Una adicción. Una trampa bien urdida. Unos medios sobrenaturales y humanos para salir.
Gustavo es un joven
universitario que está estresado por la semana de exámenes. Llega la noche del
miércoles, está cansado y decide relajarse con un videíto antes de dormir.
Apenas termina, ve otro, y después otro, como esos fumadores que encienden el
cigarrillo con la colilla del anterior. El cerebro de Pancracio entró en modo
automático, dejó de pensar y se está dejando llevar por la ansiedad de buscar
nuevas mujeres, escenas más intensas, mantener alto el nivel de dopamina en el
cerebro… Sin darse cuenta, son las 3.00 de la mañana, y Gustavo está mucho más
cansado que al principio. «¿Qué he hecho?», se
pregunta, angustiado.
¿Te sientes
atascado en un problema similar? ¿Sientes que la red de internet de pronto se
convirtió en una viscosa red de araña? Tranquilo. Primero, no todo es culpa tuya, pues estamos frente a una
trampa muy bien montada. Segundo, puedes salir. El hecho de que estés leyendo
este artículo es señal de que cuentas con el requisito principal para lograrlo:
quieres salir.
El paso siguiente es
reflexionar. ¿Por qué nos atrae tanto la industria
de lo que algunos están llamando «prostitución online»?
En la psiquiatría, como
explica el doctor Carlos Chiclana, las explicaciones varían: unos dicen que
tiene que ver con los impulsos; otros sostienen que se debe a la actitud
compulsiva, como un modo de calmar la angustia; pero cada vez más se está
usando la palabra adicción, pues los hábitos de consumo de pornografía son
similares a los que se ven con las drogas. Es decir, la pornografía no solo es
algo que atrae, sino que también tiene el poder de hacernos adictos o
dependientes de ella.
¿Por qué estos
contenidos nos atraen tanto en primer lugar? El deseo sexual, diríamos como primera respuesta. Ok, pero ¿qué es eso? Unos piensan que consiste en un deseo
de placer, pero eso es un diagnóstico superficial. El deseo sexual, en realidad
es un deseo de comunión con otra persona y de fecundidad.
No somos sólo animales que
satisfacen instintos, sino que somos hijos de Dios llamados a la felicidad. Si
meditamos sobre nuestro anhelo de comunión y fecundidad, que la pornografía
esconde y deforma, entonces podremos dar el siguiente paso: preguntarnos cómo salir del chantaje y disfrutar nuestra
libertad.
Desear la comunión con otra
persona es algo que llevamos inscrito en lo más profundo de nuestro ser.

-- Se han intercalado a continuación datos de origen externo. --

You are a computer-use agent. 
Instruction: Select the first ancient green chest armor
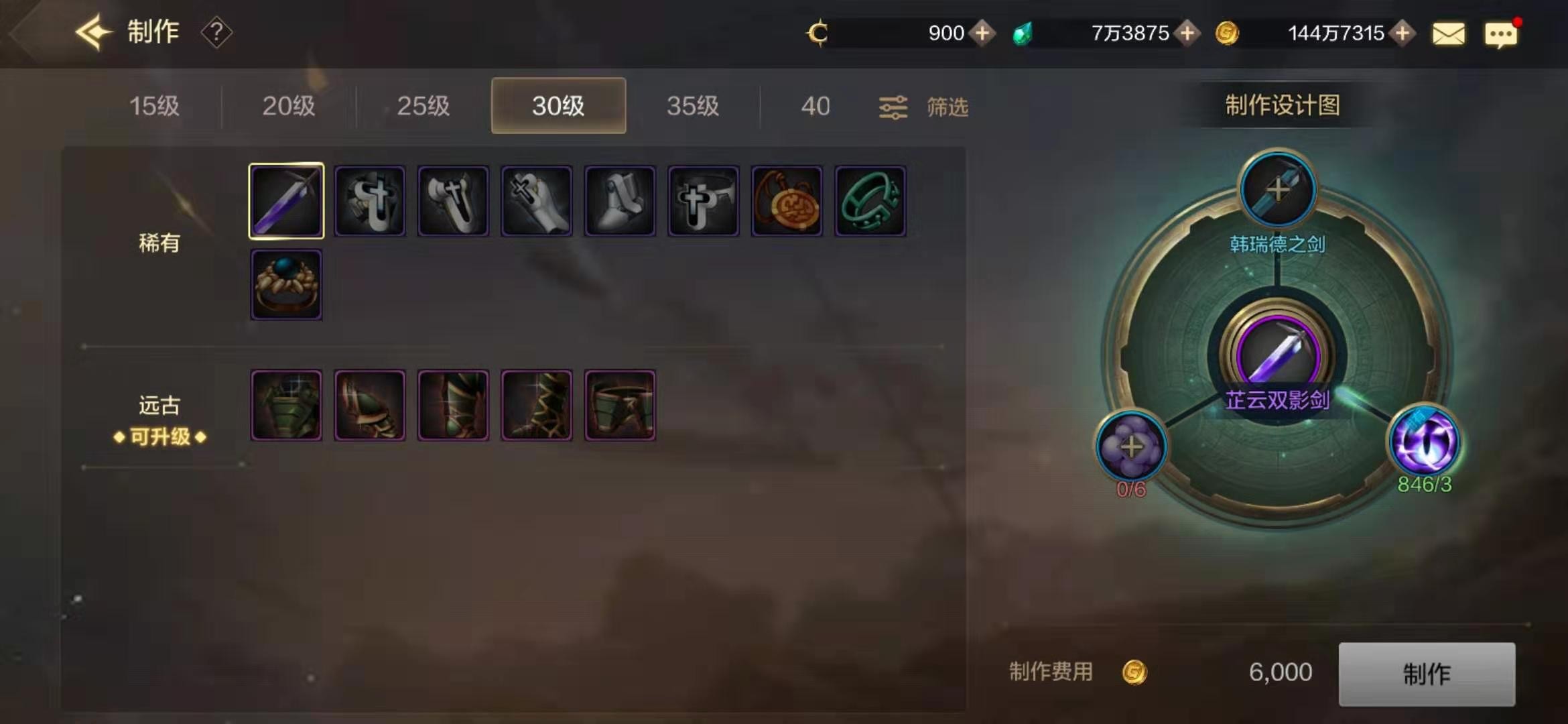pyautogui.click(x=286, y=405)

Dios
formó a Adán del polvo de la tierra e insufló en sus narices aliento de vida.
Al cabo de poco tiempo dijo: «No es bueno que el
hombre esté solo; voy a hacerle una ayuda adecuada para él» (Gn 2,18).
Es tan natural y fuerte la atracción integral entre el hombre y la mujer, que «dejará el hombre a su padre y a su madre y se unirá a su
mujer y serán una sola carne» (Gn 2,24).
Sobre esto, podríamos decir
todavía más: Dios es relación de amor entre el Padre, el Hijo y el Espíritu
Santo. Un solo Dios y tres personas en comunión de Amor. Nosotros hemos sido
creados a su imagen y semejanza: nuestra naturaleza
no es la de «individuos autosuficientes», sino de personas llamadas a
relacionarse con los demás y a entrar en comunión con Dios en Jesucristo.
Nuestra generación tiene
hambre de relaciones personales de calidad. Nos hace falta sentirnos conocidos
y amados; compartir nuestra intimidad con familia y amigos. En último término,
añoramos la intimidad con Dios. Buscar esto es la clave para, como el hijo
pródigo, dejar de comer las bellotas de los cerdos y volver a la casa del padre
para festejar con un buen banquete.
Para abandonar la pornografía
necesitamos luchar: comprender mejor el daño que
nos hace, emplear fuerza de voluntad y buscar apoyo afectivo. Pero esto
no es suficiente. Necesitamos además el auxilio de la gracia divina. Morir a
uno mismo y renacer en Cristo. Morir a uno mismo y renacer en Cristo. Es decir,
levantarse del sofá y aceptar la amistad que Jesucristo nos ofrece.
La manera más directa de
encontrarse con Dios, de conocerle y saberse amado por Él, es en el Sacramento
de la Confesión y en la Eucaristía. Ahí nos conectamos con Él como el sarmiento
a la vid, y entonces nuestra vida se transforma. Con el hábito de confesarse y
comulgar, entra a fluir por nuestras venas sangre divina, que nos llena de
fuerzas y nos diviniza.
Podemos pedir a San
José, joven y casto padre de Jesús, que patrocine los esfuerzos de nuestra
generación para que vivamos más libres y felices.